Good to be back in contact with you, if a little tardily so.

My guess is that your tool was actually made for the government, and could easily have been made by Jo-Line rather than JO.

The tip-off on the customer is the metal case, which you described as "original." The only customer that wanted metal cases for its torque tools was the government. Your picture of the top of the metal box with a capacity rating stamped there cinches the deal for me - government product. I recall building and shipping Jotites for the government in those metal boxes even into the mid-1970's.

Your tool has a stamp saying it was made in South Gate. This puts its date of manufacture between 1962 (the date of the patent you mention) and 1968 (when Jo-Line moved to Anaheim).

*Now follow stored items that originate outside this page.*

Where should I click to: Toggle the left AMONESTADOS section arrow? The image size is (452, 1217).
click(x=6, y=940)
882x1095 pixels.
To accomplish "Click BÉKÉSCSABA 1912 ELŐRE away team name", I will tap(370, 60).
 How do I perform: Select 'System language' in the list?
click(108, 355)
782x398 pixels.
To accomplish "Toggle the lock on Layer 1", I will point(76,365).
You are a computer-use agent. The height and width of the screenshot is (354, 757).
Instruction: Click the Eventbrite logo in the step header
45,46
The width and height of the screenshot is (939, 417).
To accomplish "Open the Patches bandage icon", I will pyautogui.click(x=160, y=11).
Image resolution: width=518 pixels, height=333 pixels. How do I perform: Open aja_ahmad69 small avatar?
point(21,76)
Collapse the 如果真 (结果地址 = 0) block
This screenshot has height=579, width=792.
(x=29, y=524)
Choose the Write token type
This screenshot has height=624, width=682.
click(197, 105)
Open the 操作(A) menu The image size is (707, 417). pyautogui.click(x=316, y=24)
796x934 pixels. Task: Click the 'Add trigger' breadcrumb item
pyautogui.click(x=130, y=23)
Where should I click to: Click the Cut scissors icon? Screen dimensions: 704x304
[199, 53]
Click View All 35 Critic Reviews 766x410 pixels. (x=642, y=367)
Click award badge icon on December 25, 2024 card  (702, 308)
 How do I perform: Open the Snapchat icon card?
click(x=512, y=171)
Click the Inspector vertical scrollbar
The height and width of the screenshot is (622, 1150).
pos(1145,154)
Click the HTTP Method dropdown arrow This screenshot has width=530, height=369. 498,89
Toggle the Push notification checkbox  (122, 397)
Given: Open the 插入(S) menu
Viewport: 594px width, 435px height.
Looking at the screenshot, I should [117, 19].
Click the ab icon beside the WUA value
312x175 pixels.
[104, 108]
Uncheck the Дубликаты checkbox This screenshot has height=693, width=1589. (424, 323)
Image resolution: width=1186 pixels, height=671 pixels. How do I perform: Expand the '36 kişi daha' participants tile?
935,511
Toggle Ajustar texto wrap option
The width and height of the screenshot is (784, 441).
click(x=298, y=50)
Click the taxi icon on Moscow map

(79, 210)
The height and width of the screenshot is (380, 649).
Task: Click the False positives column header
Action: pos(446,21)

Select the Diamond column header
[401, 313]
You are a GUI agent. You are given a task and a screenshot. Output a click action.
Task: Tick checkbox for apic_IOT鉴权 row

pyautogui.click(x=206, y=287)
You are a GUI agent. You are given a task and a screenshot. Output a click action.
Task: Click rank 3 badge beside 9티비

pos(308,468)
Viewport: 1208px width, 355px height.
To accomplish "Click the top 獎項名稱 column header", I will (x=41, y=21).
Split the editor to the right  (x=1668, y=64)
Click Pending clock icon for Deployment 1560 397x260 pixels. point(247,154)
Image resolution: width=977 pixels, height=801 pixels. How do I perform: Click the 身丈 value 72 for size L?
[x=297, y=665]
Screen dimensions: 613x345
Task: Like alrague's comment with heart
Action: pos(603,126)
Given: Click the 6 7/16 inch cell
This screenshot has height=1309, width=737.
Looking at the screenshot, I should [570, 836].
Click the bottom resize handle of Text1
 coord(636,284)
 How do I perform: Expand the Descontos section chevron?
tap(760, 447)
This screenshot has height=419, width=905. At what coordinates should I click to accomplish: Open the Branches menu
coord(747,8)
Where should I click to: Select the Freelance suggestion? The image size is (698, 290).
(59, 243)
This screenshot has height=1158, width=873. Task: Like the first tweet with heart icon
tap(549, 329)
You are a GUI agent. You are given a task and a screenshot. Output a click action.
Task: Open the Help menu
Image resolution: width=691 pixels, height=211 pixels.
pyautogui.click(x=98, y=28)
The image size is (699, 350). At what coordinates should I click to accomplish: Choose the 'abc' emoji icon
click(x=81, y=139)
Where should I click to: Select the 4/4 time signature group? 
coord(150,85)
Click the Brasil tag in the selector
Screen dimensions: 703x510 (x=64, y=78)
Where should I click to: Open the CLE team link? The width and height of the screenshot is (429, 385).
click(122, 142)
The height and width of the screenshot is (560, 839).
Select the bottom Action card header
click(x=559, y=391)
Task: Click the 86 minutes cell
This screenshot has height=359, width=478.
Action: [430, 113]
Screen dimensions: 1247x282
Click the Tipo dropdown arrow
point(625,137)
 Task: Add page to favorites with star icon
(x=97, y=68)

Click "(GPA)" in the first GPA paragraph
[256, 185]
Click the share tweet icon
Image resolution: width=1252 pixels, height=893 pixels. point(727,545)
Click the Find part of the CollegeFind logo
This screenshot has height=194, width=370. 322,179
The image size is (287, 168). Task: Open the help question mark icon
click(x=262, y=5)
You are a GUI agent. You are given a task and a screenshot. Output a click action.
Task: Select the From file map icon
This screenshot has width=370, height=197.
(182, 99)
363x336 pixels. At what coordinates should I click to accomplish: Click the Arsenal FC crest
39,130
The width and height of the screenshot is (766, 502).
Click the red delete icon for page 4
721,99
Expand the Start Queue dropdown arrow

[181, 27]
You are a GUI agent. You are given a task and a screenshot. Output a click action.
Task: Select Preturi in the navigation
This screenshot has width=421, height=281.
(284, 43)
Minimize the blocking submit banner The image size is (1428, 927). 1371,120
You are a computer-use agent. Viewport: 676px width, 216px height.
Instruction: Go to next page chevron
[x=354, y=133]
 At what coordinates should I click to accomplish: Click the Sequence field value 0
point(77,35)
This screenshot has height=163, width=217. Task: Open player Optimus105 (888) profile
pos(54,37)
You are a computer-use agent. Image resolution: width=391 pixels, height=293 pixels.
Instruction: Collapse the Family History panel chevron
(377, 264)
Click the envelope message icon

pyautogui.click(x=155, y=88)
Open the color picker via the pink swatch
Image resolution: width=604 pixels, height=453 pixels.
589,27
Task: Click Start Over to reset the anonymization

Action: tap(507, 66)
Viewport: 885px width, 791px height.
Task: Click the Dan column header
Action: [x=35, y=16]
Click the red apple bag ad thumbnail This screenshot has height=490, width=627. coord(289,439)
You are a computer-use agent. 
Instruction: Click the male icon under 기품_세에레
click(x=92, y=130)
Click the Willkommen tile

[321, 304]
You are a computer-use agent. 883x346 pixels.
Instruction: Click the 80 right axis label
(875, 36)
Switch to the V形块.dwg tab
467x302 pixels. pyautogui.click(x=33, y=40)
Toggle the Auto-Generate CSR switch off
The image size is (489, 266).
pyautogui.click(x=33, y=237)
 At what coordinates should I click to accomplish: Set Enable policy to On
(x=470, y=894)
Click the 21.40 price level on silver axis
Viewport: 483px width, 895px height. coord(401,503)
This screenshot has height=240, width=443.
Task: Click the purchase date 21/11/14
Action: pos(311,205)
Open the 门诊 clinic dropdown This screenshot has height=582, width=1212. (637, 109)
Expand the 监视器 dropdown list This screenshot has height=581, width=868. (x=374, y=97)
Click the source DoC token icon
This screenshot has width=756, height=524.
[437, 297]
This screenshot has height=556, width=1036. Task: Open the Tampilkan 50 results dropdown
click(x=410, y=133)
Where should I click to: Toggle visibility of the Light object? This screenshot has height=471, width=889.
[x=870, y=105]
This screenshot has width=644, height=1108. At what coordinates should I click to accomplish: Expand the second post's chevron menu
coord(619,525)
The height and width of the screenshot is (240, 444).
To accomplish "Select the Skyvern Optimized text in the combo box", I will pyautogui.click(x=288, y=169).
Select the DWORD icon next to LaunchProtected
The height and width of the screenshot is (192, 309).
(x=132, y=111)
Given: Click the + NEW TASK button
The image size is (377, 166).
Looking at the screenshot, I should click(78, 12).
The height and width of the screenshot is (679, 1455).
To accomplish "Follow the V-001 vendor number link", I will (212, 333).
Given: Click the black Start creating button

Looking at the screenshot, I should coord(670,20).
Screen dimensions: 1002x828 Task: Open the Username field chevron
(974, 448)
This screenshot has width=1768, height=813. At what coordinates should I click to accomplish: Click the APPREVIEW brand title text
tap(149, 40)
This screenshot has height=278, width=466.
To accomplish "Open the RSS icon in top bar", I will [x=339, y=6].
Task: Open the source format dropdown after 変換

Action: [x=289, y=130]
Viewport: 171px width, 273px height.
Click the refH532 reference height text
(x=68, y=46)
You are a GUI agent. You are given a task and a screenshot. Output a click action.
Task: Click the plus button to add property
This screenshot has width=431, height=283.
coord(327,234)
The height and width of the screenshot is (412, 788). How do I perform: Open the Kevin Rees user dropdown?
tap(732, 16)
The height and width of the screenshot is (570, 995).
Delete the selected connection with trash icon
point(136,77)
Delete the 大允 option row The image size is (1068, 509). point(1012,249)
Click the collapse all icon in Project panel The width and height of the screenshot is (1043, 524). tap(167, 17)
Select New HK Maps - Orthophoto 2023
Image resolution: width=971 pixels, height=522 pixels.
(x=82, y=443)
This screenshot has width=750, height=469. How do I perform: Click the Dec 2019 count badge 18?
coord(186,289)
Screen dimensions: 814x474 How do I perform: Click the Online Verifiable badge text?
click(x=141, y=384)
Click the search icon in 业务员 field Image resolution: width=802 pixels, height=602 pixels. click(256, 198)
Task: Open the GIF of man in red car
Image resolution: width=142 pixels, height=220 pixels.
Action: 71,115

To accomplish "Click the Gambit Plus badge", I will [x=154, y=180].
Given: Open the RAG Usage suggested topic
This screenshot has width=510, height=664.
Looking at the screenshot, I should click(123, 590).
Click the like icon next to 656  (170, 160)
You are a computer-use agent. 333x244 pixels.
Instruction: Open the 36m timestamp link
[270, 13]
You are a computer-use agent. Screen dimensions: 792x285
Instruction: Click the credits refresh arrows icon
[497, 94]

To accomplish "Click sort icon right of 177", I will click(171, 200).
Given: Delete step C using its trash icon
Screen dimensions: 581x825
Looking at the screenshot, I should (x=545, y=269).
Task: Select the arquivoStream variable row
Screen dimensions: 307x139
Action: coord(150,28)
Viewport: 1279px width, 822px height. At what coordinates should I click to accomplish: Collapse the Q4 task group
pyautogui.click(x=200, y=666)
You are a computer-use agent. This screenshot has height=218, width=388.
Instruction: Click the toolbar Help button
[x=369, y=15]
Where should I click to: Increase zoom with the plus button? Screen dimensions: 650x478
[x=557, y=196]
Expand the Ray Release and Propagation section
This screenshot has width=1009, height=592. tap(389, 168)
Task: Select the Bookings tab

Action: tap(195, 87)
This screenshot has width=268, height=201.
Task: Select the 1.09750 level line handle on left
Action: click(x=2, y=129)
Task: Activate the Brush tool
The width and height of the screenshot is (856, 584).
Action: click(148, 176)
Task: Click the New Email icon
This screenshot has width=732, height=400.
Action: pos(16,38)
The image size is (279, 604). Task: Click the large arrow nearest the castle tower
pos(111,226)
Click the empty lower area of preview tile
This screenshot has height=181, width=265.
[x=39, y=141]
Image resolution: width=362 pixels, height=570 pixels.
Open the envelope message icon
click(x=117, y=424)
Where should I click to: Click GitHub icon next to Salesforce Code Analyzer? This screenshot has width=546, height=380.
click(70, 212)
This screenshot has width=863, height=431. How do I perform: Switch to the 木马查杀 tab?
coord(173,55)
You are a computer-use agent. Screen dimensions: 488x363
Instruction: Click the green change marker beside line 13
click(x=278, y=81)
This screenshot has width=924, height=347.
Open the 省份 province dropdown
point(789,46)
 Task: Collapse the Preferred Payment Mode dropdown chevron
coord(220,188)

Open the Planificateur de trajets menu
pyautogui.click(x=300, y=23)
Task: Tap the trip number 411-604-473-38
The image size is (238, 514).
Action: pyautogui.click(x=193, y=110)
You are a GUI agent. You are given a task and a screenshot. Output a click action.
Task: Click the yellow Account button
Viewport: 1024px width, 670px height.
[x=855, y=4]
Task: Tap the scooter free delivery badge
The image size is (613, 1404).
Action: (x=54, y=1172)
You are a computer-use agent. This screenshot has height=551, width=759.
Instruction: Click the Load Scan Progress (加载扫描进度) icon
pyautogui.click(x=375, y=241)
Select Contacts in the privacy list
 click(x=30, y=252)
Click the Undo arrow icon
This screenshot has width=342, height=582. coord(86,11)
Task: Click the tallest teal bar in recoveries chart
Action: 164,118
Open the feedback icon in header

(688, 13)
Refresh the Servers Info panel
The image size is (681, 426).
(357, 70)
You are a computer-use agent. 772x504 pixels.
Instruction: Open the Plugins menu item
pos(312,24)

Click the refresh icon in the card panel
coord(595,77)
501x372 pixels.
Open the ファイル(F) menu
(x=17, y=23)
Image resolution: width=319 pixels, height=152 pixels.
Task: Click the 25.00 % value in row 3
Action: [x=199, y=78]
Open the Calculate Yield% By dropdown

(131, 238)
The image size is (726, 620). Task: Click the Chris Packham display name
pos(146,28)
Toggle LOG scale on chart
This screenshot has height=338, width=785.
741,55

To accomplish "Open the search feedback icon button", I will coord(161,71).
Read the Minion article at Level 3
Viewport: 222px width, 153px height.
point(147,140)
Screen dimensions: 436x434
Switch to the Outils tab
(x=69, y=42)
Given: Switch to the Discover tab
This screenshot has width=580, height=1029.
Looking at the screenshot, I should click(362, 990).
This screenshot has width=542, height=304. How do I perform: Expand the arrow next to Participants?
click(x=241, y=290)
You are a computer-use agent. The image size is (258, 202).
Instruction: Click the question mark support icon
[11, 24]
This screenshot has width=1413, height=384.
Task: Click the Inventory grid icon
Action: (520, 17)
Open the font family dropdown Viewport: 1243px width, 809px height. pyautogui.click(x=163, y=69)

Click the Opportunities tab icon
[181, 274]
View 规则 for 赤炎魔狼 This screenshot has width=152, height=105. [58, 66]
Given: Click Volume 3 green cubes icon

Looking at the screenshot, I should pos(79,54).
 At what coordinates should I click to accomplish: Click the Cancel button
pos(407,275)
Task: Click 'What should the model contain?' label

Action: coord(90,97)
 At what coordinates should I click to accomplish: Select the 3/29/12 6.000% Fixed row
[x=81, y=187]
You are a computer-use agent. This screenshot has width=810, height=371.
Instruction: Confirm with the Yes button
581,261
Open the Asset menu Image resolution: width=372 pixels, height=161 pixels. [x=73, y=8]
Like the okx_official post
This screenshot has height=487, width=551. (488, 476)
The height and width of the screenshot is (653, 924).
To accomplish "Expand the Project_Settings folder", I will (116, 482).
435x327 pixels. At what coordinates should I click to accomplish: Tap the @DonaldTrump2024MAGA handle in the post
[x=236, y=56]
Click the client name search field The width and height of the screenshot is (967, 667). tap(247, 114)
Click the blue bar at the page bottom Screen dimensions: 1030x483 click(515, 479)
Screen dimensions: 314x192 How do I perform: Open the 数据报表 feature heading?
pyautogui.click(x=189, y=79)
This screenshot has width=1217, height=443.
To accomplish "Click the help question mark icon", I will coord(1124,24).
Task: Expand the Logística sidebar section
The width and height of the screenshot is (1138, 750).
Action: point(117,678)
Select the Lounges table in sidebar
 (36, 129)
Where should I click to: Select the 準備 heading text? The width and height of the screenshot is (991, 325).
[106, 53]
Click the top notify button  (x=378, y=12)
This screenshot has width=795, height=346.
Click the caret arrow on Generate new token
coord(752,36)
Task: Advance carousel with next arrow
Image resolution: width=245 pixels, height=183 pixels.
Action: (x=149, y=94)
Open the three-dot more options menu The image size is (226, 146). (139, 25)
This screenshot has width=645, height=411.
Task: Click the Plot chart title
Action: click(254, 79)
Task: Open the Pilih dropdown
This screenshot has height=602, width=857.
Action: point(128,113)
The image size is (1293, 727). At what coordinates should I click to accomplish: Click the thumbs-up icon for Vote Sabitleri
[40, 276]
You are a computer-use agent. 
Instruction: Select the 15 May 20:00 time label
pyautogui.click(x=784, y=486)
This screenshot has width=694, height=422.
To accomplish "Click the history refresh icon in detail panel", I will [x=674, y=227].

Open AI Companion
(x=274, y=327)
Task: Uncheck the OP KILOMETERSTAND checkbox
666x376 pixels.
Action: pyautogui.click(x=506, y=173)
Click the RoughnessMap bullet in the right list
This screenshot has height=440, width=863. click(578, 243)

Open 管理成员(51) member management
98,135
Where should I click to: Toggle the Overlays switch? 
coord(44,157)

Dad began using the Jo-Line name in the first half of the 1960's at the latest, so a post-1962 patent date is plausible for your tool.

Dad stopped bidding on government contracts in the mid-1970's because the government was cheap; you couldn't make any money selling to them.

I hated those metal boxes. You couldn't stack them very high before they began slipping off the stack and clattering - noisily - to the floor. Their sharp edges left you with ****** hands at the end of a workday. Their hinges and tops sometimes seemed to be afflicted by gremlins. The hinges on those boxes would work, just intermittently. The tops would fit to the bottoms when they saw fit to do so.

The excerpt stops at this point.